Originally published in the Orange County Business Journal

Thinking of Partnering with a Private Equity Firm?
Here’s What You Need To Know.

By Roger Bulloch, Partner at Brightstar Capital Partners.


As an unprecedented amount of wealth gets transferred from one generation to the next, often through family business ownership, many owners are exploring the possibility of bringing in a capital partner to either facilitate the transition or fund growth. For an increasing number of middle market companies, that partner is
often a private equity (PE) firm. In 2021, US private equity firms closed a record 4,121 transactions to acquire middle market businesses—valued at an aggregate $602.6 billion—around 50% higher than the previous record.
How can you as a business owner know when is the right time to bring in a partner, what to expect from such a partnership, and whether a private equity firm’s specific resources, expertise and culture are a good fit? The questions and answers below provide a good starting point for family business owners who face this important decision.

Why would a family business want to partner with a private equity firm?

The answer ultimately comes down to the individual business owner’s goals and aspirations. Some are primarily interested in a liquidity event. Others believe their businesses have exciting growth potential, which can only be realized through the application of fresh capital and additional expertise. The owner who is seeking to “cash out” may want to sell the business through a sale process to the highest bidder, perhaps a larger competitor. Those who want to stay on and grow the enterprise may be better served by finding a PE partner.

What resources can a private equity firm provide to help my business reach its goals?

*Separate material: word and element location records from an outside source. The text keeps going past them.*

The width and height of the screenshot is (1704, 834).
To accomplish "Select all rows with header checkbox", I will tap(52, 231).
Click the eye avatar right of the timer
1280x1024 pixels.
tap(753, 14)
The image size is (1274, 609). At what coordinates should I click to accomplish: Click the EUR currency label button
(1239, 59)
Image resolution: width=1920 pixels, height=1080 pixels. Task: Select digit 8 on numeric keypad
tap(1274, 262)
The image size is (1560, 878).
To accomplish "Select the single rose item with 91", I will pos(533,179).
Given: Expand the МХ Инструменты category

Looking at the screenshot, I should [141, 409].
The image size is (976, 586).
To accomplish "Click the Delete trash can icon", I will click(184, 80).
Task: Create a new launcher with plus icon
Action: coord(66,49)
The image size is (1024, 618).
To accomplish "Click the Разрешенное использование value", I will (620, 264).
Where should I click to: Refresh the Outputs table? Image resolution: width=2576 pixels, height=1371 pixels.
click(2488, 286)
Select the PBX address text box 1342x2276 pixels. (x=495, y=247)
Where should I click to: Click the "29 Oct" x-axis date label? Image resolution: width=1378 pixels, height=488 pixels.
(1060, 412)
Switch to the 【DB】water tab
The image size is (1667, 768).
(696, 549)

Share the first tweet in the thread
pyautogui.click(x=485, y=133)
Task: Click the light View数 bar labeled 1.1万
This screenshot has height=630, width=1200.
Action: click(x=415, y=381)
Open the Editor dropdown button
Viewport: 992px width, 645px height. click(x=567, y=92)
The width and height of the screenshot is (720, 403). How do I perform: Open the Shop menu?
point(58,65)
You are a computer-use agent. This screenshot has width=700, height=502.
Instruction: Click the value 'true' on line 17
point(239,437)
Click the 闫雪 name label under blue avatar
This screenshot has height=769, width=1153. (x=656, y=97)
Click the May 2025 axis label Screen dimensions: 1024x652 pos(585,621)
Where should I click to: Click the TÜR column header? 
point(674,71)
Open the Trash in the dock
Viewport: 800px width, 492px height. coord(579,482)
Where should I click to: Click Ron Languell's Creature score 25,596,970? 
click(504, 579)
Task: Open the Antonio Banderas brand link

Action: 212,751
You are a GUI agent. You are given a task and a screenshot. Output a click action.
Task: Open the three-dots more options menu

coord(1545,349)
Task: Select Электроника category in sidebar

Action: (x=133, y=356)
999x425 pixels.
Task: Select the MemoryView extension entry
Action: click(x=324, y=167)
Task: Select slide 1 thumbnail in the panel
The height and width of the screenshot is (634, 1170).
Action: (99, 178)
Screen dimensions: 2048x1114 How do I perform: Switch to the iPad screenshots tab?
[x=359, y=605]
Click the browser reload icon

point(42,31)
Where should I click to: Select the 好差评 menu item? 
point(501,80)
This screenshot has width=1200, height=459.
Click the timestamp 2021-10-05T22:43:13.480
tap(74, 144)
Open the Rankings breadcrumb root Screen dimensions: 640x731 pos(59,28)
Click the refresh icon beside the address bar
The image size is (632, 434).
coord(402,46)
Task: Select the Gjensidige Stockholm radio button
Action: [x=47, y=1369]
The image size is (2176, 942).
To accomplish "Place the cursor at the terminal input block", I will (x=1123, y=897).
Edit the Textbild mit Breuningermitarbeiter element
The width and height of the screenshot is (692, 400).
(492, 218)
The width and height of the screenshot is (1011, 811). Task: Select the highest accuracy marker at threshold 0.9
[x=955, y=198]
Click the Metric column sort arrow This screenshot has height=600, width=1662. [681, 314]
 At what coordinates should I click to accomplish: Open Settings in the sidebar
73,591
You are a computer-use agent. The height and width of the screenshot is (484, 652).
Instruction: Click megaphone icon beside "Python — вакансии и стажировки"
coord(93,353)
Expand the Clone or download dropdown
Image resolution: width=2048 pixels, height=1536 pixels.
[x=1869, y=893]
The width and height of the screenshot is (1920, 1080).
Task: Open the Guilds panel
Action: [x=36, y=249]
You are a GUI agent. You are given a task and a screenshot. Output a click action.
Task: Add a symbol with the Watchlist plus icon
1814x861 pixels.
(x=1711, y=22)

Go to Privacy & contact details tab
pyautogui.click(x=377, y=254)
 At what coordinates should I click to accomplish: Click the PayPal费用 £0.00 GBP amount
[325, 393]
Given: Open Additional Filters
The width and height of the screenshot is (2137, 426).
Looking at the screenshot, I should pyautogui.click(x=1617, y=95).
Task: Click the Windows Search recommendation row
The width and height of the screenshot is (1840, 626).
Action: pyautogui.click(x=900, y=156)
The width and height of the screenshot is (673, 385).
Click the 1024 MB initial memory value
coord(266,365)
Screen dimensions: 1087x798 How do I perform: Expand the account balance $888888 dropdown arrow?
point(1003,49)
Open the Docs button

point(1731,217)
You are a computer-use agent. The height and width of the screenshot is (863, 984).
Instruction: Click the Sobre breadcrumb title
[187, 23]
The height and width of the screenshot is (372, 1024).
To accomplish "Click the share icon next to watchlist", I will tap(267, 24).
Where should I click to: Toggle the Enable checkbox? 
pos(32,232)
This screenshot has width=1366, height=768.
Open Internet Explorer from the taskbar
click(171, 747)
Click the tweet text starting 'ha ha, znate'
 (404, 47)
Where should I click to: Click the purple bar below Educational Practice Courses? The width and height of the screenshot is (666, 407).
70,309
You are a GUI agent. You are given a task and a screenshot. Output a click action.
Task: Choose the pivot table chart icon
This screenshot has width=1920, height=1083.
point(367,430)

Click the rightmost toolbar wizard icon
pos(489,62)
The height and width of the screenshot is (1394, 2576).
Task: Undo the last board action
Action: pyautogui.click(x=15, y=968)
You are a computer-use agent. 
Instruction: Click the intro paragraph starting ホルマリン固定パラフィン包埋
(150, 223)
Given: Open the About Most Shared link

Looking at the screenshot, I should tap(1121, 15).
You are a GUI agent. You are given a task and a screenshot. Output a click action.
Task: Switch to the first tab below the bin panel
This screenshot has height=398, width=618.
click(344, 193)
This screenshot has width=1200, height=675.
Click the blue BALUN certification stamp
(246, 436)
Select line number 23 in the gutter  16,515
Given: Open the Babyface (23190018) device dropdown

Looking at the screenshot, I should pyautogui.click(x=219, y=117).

PE firms are not all cast from the same mold—they have different investment strategies, sector concentrations, and approaches to their portfolio companies. At Brightstar Capital Partners, we believe the ingredients for a successful partnership are not only access to capital, but also an “Us & Us” model of collaboration with owners. We collectively align on a clear vision of the potential of each portfolio company and utilize a team of partners and advisors with strategic and operational experience to help the business reach that potential. In short, we believe in being a partner that can provide more than just capital, also giving your
business access to new markets and expertise that can help take it to the next level.

Can my family and I maintain our involvement in the business under private equity ownership?

Absolutely. I’ve found that, in our most successful investments, the owners’ knowledge of the business and markets, and their relationships with customers and suppliers, are incredibly valuable. Whether the best option is for you to continue to lead the business, or to serve as a strategic advisor on the board of
directors, that role (along with your ownership stake) should be worked out with the PE firm prior to the transaction.

Beyond the sale price, what other factors should I consider?

I would argue that the ability to create longer-term value—not simply the immediate sale price—is the key consideration for owners who plan to remain involved in the business. Having a PE partner who knows your industry sector, and whose team has the relevant knowledge and experience to help scale the business, are critical. Most of all, you need a partner that is aligned with your
goals for the business and with the values upon which it was built—and you can only learn that through extensive discussions.

What’s the best way to engage with a private equity firm; what does the process look like?

There are several foundational steps you should take even before engaging with a PE firm, to put yourself and the business on solid footing. If you have not had an independent audit, you definitely should do so. If the operation has been run informally, with most functions “in the owner’s head”, consider documenting the key processes. Equip yourself with capable, trusted legal and financial advisors. Now, you should be better prepared to have discussions with PE firms about such issues as: whether you will be a co-investor or a minority shareholder, management and board structure, strategic decision-making responsibilities, and, of course, deal structure, valuation and tax implications.

How can I work with a private equity firm to optimize the value of the business for the future?

You’ll want to have in-depth discussions with your potential PE partner about the future opportunities for the business—including growth-oriented strategies in such areas as geographic, channel or product expansion. As part of those discussions, you will want to reach an understanding of the PE firm’s time horizon for realizing
the value of their investment. That will enable you to develop a strategic roadmap and identify the talent, technology, capital, and other resources needed to achieve your collective objectives. To execute on those plans, the PE firm can serve as a source of capital and contribute expertise in such areas as operations, sourcing, marketing, and business development. An acquisition strategy will often be part of the value-creation process. The firm will have a network of relationships to help identify acquisition candidates, and experience in evaluating and integrating

How can I tell if a particular firm is the right partner for me?

Patience is the one of the most important assets in the process of selling a business. Finding the right partner, as in any relationship, takes time. You and your potential PE partners need to get to know one another, and find out if you are aligned on values and vision. Time is an essential part of the process—and an investment in the future success of the business.